A análise é guiada pelo Modelo DEEP, em que D representa as Diferenças do casal; o primeiro E diz respeito à Sensibilidade Emocional, ou seja, como cada parceiro é influenciado por determinadas emoções, e como ele age na relação a partir delas; o segundo E é sobre as Circunstâncias Externas ao relacionamento e que podem estar afetando a relação; e P trata do Padrão de Comunicação de cada parceiro na relação conjugal.

Por meio da análise, o casal – junto ao terapeuta – define os objetivos do tratamento.

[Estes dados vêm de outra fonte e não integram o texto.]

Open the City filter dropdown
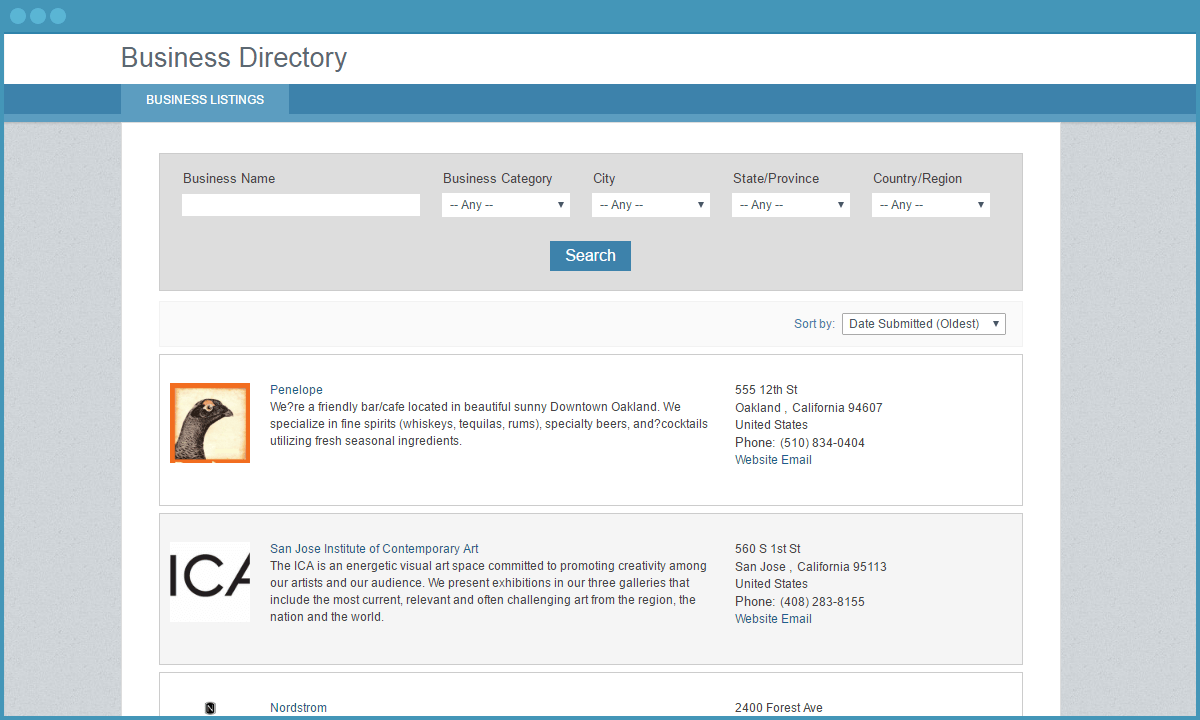The image size is (1200, 720). [651, 205]
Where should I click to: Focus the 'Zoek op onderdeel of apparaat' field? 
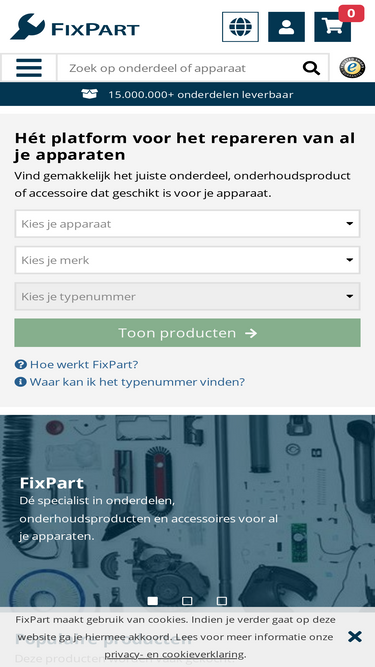coord(179,68)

Em geral, a TCIC tem como metas: (1) produzir padrões de interação mais flexíveis entre os parceiros; (2) facilitar a compreensão de cada um sobre como a história de vida do parceiro influencia o seu jeito de ser; (3) aumentar a consciência de como fatores atuais influenciam seus comportamentos, diminuindo as influencias de regras ou crenças que cada um pode ter; (4) diminuir comportamentos de fuga e esquiva; (5) e melhorar a intimidade do casal.

Durante o tratamento, o alcance dessas metas é guiado por dois fatores: o desenvolvimento da aceitação emocional e a promoção de mudanças comportamentais. A aceitação emocional consiste no aumento da tolerância às próprias emoções decorrentes de ações desagradáveis do parceiro, e da tolerância às diferenças do parceiro em relação ao jeito de ser. A mudança se refere aos próprios comportamentos, assim, muda-se o foco da cobrança por mudanças do outro, e cada parceiro passa a pensar nas suas próprias mudanças em prol da relação.

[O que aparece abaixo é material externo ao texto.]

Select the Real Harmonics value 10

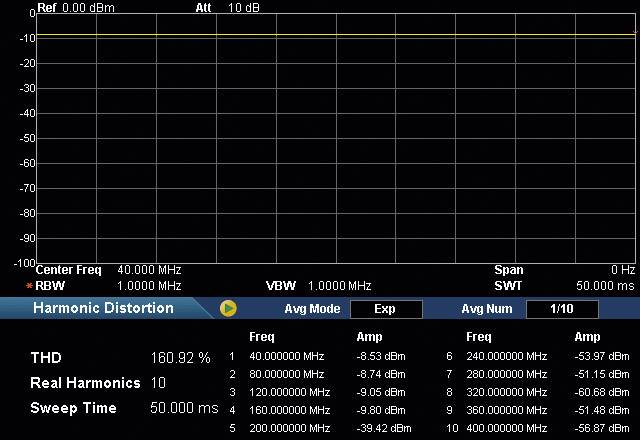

Ambos – aceitação emocional e mudanças comportamentais – são desenvolvidos por meio de algumas estratégias, tais como:

Estratégias de aceitação: Conotação positiva; ensaio de comportamento negativo; união empática em torno do problema; e validar perspectivas opostas.

Estratégias de mudança: Contrato de intercâmbio de comportamentos; treino de resolução de problemas; e treino de comunicação.